* [WORK TO COMPLETE]
Copy the records below word for word, beginning at the line that contains "Open the Weekly Charts section" and stopping after the line that contains "Looking at the screenshot, I should point(36,83).".

* [SOURCE DATA]

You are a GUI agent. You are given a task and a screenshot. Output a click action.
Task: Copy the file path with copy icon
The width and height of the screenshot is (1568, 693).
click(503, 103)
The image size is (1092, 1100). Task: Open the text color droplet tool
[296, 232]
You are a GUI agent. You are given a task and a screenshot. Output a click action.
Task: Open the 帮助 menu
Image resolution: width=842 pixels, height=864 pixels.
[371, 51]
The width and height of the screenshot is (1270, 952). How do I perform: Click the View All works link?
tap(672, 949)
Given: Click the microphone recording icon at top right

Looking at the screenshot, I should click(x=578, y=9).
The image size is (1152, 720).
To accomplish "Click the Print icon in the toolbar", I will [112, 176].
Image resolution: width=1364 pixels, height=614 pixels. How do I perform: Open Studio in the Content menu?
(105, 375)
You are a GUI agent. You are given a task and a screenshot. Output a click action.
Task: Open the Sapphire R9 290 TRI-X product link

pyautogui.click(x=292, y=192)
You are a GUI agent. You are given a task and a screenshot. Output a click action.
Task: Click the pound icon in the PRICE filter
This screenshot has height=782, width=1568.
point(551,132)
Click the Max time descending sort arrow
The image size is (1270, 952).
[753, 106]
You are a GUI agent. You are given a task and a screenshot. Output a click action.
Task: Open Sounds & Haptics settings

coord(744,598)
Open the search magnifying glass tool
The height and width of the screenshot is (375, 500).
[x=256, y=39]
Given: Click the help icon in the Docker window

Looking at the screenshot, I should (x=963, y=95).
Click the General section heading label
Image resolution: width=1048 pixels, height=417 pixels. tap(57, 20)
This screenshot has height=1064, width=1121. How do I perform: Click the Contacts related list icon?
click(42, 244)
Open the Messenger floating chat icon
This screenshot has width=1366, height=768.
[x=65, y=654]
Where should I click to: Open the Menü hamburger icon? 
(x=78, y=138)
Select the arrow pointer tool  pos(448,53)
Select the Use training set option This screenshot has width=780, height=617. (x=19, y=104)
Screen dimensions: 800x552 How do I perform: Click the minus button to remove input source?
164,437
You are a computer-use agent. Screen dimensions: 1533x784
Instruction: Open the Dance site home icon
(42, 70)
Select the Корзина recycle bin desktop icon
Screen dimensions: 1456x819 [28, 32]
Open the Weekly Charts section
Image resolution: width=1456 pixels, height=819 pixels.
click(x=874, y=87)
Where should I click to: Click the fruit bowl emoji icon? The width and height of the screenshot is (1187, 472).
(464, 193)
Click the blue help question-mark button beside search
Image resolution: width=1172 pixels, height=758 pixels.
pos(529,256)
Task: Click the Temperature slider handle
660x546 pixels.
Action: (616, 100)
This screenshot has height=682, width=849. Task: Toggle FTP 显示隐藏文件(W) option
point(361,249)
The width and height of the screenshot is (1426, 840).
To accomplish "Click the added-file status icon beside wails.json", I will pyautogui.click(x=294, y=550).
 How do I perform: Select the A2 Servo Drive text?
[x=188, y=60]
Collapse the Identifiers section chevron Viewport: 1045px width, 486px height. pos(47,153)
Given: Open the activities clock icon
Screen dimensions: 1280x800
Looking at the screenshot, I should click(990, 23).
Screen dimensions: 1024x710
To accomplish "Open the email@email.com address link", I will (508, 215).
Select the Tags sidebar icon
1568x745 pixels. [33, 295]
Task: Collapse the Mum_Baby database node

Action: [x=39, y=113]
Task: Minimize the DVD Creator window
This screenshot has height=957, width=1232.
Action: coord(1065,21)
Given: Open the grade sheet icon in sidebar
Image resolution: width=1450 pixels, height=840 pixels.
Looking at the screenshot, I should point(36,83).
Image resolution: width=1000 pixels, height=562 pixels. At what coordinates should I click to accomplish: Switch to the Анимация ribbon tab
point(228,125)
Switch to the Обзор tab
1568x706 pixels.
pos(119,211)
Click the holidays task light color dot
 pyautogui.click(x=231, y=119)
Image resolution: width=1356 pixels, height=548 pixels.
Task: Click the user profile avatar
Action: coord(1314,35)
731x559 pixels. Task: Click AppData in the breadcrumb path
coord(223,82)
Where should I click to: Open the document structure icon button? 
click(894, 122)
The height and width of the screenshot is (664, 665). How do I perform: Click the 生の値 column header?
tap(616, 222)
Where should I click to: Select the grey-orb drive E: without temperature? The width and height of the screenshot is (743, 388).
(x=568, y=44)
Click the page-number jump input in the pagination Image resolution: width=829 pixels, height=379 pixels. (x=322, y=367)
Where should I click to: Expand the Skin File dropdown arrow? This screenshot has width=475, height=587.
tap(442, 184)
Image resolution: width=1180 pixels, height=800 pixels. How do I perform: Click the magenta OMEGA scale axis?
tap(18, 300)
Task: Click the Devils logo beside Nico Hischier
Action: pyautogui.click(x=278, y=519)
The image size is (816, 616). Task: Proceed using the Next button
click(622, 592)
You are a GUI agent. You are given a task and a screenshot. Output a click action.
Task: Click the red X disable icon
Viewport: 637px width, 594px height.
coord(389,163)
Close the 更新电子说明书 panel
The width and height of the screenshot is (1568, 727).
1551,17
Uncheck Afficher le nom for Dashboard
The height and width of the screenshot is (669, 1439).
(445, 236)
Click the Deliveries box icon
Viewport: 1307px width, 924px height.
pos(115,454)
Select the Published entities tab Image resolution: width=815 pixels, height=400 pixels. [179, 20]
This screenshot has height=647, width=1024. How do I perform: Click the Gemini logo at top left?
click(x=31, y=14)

* [ANSWER TO THE EXERCISE]
Open the Weekly Charts section
Image resolution: width=1456 pixels, height=819 pixels.
click(x=874, y=87)
Where should I click to: Click the fruit bowl emoji icon? The width and height of the screenshot is (1187, 472).
(464, 193)
Click the blue help question-mark button beside search
Image resolution: width=1172 pixels, height=758 pixels.
pos(529,256)
Task: Click the Temperature slider handle
660x546 pixels.
Action: (616, 100)
This screenshot has height=682, width=849. Task: Toggle FTP 显示隐藏文件(W) option
point(361,249)
The width and height of the screenshot is (1426, 840).
To accomplish "Click the added-file status icon beside wails.json", I will pyautogui.click(x=294, y=550).
 How do I perform: Select the A2 Servo Drive text?
[x=188, y=60]
Collapse the Identifiers section chevron Viewport: 1045px width, 486px height. pos(47,153)
Given: Open the activities clock icon
Screen dimensions: 1280x800
Looking at the screenshot, I should click(990, 23).
Screen dimensions: 1024x710
To accomplish "Open the email@email.com address link", I will (508, 215).
Select the Tags sidebar icon
1568x745 pixels. [33, 295]
Task: Collapse the Mum_Baby database node

Action: [x=39, y=113]
Task: Minimize the DVD Creator window
This screenshot has height=957, width=1232.
Action: coord(1065,21)
Given: Open the grade sheet icon in sidebar
Image resolution: width=1450 pixels, height=840 pixels.
Looking at the screenshot, I should point(36,83).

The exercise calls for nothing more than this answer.